Kini Abah dan Umi telah tiada. Tapi cara beliau mendidik menjadi teladan bagi kami. Ilmu parenting beliau berdua kereeen tiada tara. Termasuk konsep pembiayaan pendidikan ini, sungguh uwuwuw.

::

Dua bulan lalu si sulung ijin ikut demo virtual, menuntut kampus memberikan pemotongan SPP dan subsidi quota.

“Lho, selama ini yang membayar SPP dan ngirim pulsa Mas Lavy siapa, hayooo?”

“Umi dan Abi”, jawabnya.

“Kami tidak keberatan kok, Nak.”

“Kan lumayan Um, untuk nambah uang saku.

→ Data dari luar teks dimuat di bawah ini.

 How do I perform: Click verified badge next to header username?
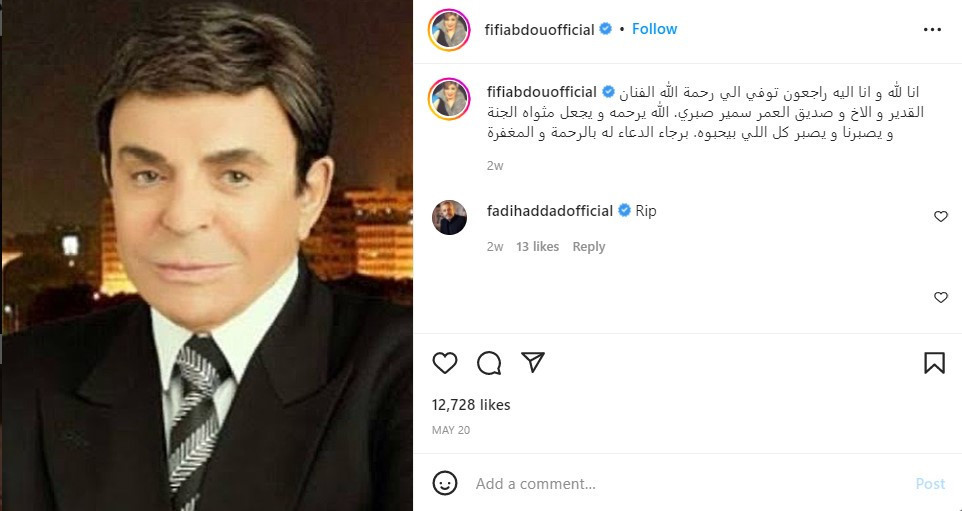(606, 29)
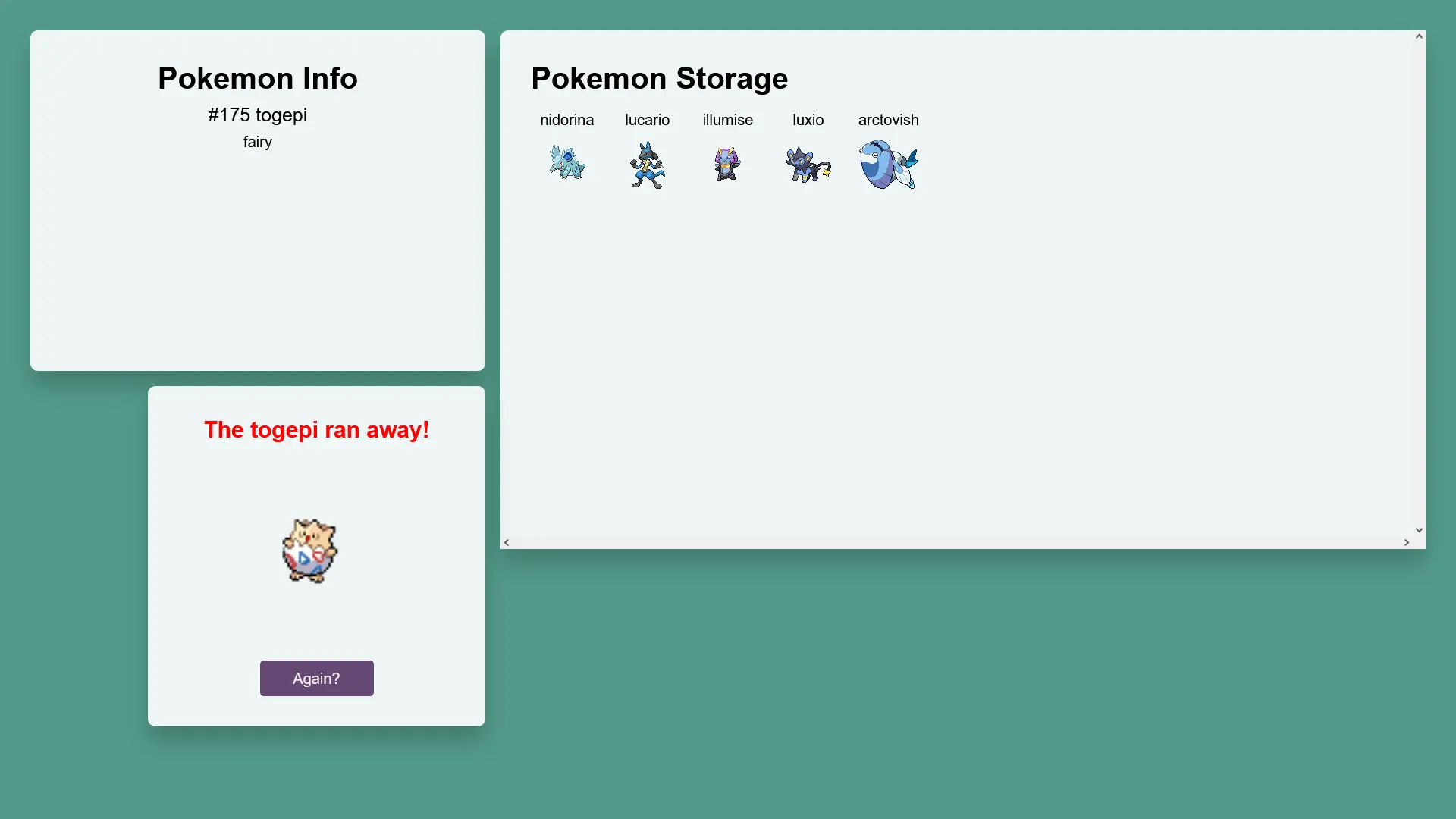Viewport: 1456px width, 819px height.
Task: Click the luxio sprite
Action: pos(808,164)
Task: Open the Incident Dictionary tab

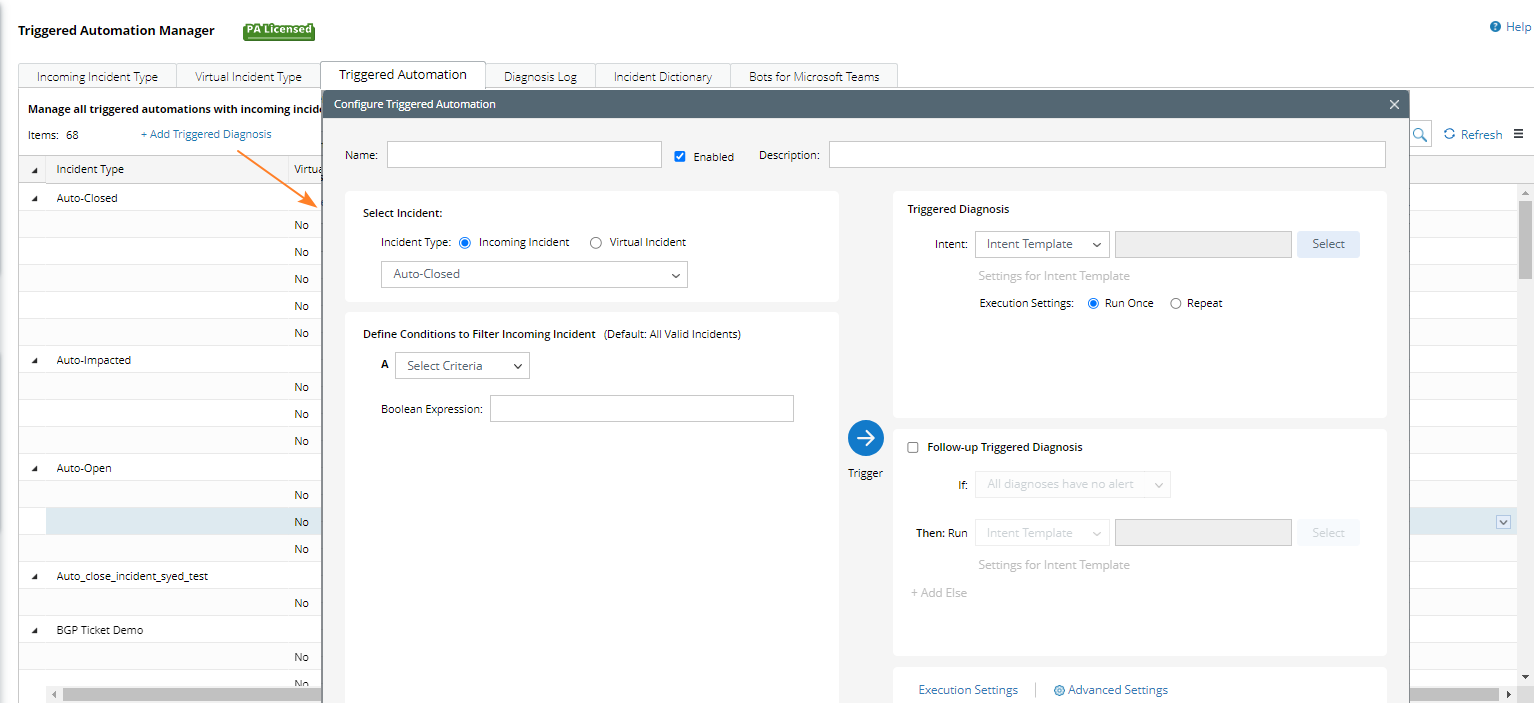Action: point(662,76)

Bisa gofood, bisa beli helm baru.”

“Apakah kita butuh waktu untuk diskusi tentang ini, Nak?”

“Oh tidak Um. Tidak. Mas sudah paham. Menuntut ilmu itu bukan hanya kewajiabn, tapi juga hak. Membiayai anak mengaji dan sekolah itu jihad. Selalu ada rizki untuk mengaji dan sekolah. Keberkahan harus diperjuangkan. Sabar, tirakat dan terus merawat mimpi,”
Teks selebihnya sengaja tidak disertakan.